START EXCERPTED DATA
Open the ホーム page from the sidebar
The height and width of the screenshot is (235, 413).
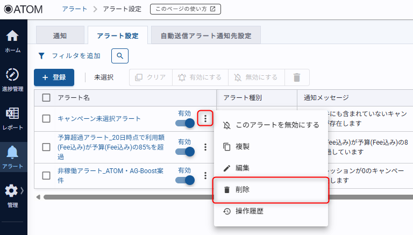click(13, 41)
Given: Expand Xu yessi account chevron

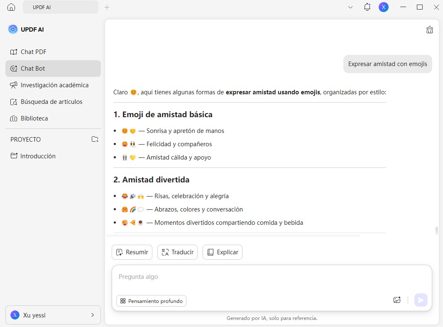Looking at the screenshot, I should point(93,315).
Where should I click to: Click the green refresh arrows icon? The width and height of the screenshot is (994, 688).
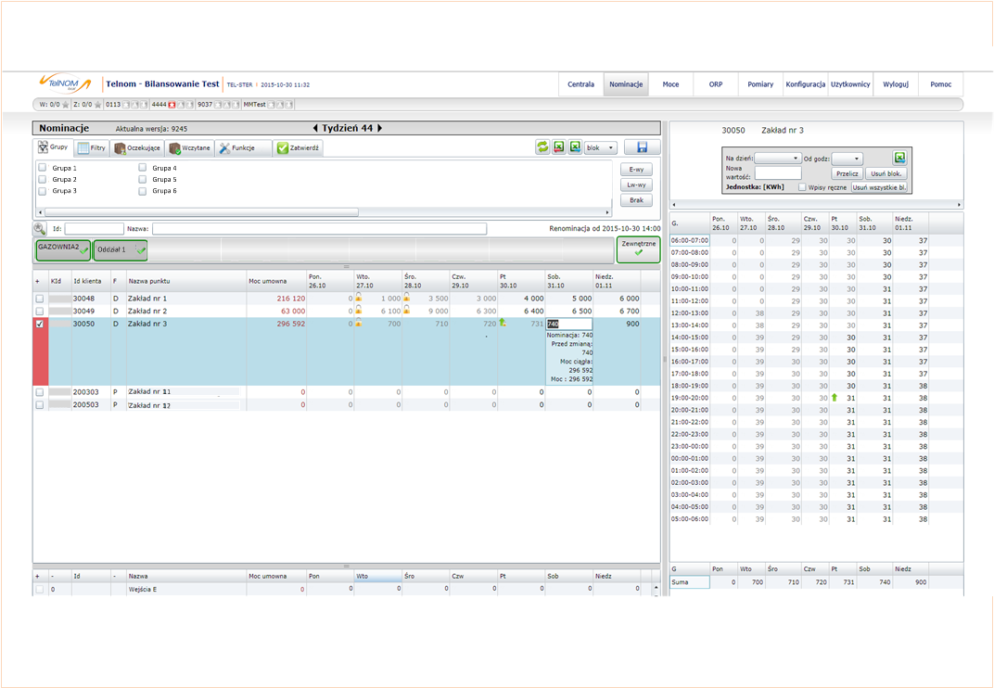coord(542,147)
END EXCERPTED DATA
WORK TO COMPLETE:
Print the records again exactly, pictures excluded.

YOUR SOLUTION:
Open the ホーム page from the sidebar
The height and width of the screenshot is (235, 413).
click(13, 41)
Given: Expand Xu yessi account chevron

Looking at the screenshot, I should point(93,315).
Where should I click to: Click the green refresh arrows icon? The width and height of the screenshot is (994, 688).
coord(542,147)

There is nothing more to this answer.